После того как отец мой лишился рассудка, царапанье о стену, прежде относимое им на счет неизвестного, он стал считать личным посланием Бога. Мир считает его сумасшедшим, ибо он бесконечное количество раз соприкасался с истиной — см. царапание в стену! — в отличие от мира, который не удостоился откровения Божьего то ли из-за его пристрастия к кошкам, то ли по иным причинам. Он способен воспринимать нервное излучение Господа, другие — нет, все так просто. Мой отец стоит в лучах света, словно шаман, на нем женское платье, чтобы отдать должное той частице женского, что в нем есть. Нам не о чем говорить, восклицает довольно отец, я — мать Гамлета. Когда сын ее спрашивает: Ты ничего не видишь там, скажи? Она отвечает: Нет, ничего: но все, что там, я вижу. Но как она знает, что то, что она видит, — все, что она видит все, что там? Различие — это я. (Чтобы все было окончательно ясно: если к чему угодно добавить моего отца, мы получим все. Даже если мы добавим его к ничему, результат будет тот же!)

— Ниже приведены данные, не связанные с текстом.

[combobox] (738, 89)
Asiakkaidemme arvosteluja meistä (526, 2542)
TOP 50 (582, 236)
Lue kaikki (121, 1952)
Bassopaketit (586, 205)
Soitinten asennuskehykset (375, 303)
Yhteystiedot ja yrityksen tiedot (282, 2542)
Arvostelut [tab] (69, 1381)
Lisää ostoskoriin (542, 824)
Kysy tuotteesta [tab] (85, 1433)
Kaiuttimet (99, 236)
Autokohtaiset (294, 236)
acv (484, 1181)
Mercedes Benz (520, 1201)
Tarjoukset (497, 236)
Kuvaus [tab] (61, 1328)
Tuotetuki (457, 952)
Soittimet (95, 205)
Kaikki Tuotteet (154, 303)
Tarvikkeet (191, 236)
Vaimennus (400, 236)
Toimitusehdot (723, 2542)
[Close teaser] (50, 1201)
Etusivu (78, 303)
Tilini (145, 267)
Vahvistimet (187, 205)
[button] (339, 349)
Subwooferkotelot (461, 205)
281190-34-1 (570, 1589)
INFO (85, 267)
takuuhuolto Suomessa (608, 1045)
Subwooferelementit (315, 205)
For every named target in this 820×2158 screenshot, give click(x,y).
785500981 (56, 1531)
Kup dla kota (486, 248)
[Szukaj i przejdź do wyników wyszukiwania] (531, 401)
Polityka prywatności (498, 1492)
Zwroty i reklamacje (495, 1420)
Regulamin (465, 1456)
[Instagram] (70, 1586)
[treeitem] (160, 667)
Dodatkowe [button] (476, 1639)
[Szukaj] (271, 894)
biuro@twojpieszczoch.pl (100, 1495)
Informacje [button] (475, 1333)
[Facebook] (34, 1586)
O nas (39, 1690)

Когда мой отец лишился рассудка, в нашем доме поселился Господь. Здорово, народ! Он присутствовал не только в ежедневных наших молитвах, к Тебе возношу я и проч., но и в ощущениях, чувствах, мыслях, поступках. Все лики были обращены к Нему. (Со смертью моего отца это кончилось.) С добрым Боженькой он был постоянно на связи. Перманентное космическое paндеву. Флирт и чудо. Но это сказывалось на его здоровье. На теле его не было ни единой точки, которая от этого не страдала бы. Каждый нерв, каждым своим волокном, беспрерывно ныл. Ныло все тело. Сумасшествие, по мнению моего отца, высказанному, правда, когда оно уже приключилось, похоже не на болезнь, а скорее на некую речь, язык, то есть правильнее всего понимать его как своеобразный способ коммуникации. Если мы имеем дело с больным, то говорим о болезни, симптомах, способах излечения. Но в данном случае речь идет просто о том, что вы не способны меня понять. Но разве не было бы чрезвычайно странным и даже забавным, если бы мы, не зная французского языка и услышав, как кто-нибудь говорит по-французски, решили бы вызвать врача? Нам человек говорит: бонжур, петит пютен [64] , а мы начинаем его успокаивать, предлагаем холодный компресс и толкуем о вечной жизни? Не лучше ли, не желательнее ли было бы нам вместо этого сконцентрироваться на таких понятиях, как «учеба», «знание»? Сойдя с ума, мой отец считал себя человеком опасным для Бога, называл своего противника Богом, попавшим в беду. Но все-таки Бог — в этом он был уверен — в борьбе, которую Он с ним вел, был на стороне моего отца.
64
Здравствуй, маленькая курва (франц.).
Вид же славы отца моего на вершине горы был пред глазами сынов его, как огонь поядающий.
Действительно ли способен отец мой сотворить камень настолько большой, что не сможет поднять его?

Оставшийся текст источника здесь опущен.